# SOURCE DOCUMENT
== == ==

There’s been a gradual shift in programming at the big-name international galleries that have opened outposts in Hong Kong in the past 10 years. “The blue-chips are reaching out to us more for local artists to include in their group shows,” Malingue says, citing the cinematic Wong Ping and haunting painter Brook Hsu as increasingly in demand. The length of exhibitions is increasing too, reducing the financial pressure on galleries that might need to ship in works from outside Asia. Gallerist Ben Brown says he has reduced the number of his shows in Hong Kong from about five to three a year. 

Painting of urban high-rises that morph with images of animals
‘State Grid Corporation of China, Beijing’ (2022) by Cui Jie © Courtesy the artist and Pilar Corrias, London

The auction houses, meanwhile, have doubled down in Hong Kong, with Sotheby’s, Christie’s and Phillips now in new buildings. They arguably need to work harder than expected to justify the costs. “Life has evolved,” says Hong Kong art adviser Patti Wong, who was previously international chair of Sotheby’s. “You don’t want every auction or every Art Basel Hong Kong to look the same, you need to take a risk. If you have the same artists that sold well last time, the only thing that you guarantee is that you have one fewer bidder.”

== == ==

# RECORDS SUPPLIED
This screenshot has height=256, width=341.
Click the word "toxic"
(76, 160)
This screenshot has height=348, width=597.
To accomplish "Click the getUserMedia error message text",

== == ==

# EXERCISE SET
**A.** Which auction houses does the passage on Hong Kong's art market name?
**B.** According to the passage on Hong Kong's art market, how many shows a year does Ben Brown now hold in Hong Kong?
**C.** Could you carry the passage on Hong Kong's art market forward from where it stops?

# YOUR WRITTEN ANSWERS
**A.** Sotheby's, Christie's and Phillips

**B.** About three a year, down from about five.

**C.**
This chimes with what Blindspot’s Chun describes as a new type of collector, emerging from an expanding and younger middle class, including in China. Angelle Siyang-Le, director of Art Basel Hong Kong, identifies appetite from second- and third-tier cities, including leafy Suzhou in Jiangsu province, where a new contemporary art museum is set to open this year. “The next generation is more empowered now, and they’re not just in the land or property sectors,” she says, noting the growth of technology companies in the Greater Bay Area and beyond. These collectors are much more engaged, she says. “They’re not sitting behind their phones and bidding.”

Technological advances will be felt at this year’s fair, including via its new partner NetDragon, a Chinese gaming company that is keen to find artists to license, Siyang-Le says, and that will have a display in the VIP Collector’s Lounge. The Encounters section for large-scale art has an aisle dedicated to digital art, including a pop-up store by Tokyo-based artist Lu Yang that will sell work made by a digital avatar. Ora-Ora brings an installation by Henry Chu that transforms data from the cryptocurrency market into generative cello music. Composed by Lewis Chung, the music begins and ends with the notes F and G, to represent “Fear” and “Greed”. “We’ve met so many people in their 20s because of our digital art,” Ora-Ora’s Tsui-Leung says.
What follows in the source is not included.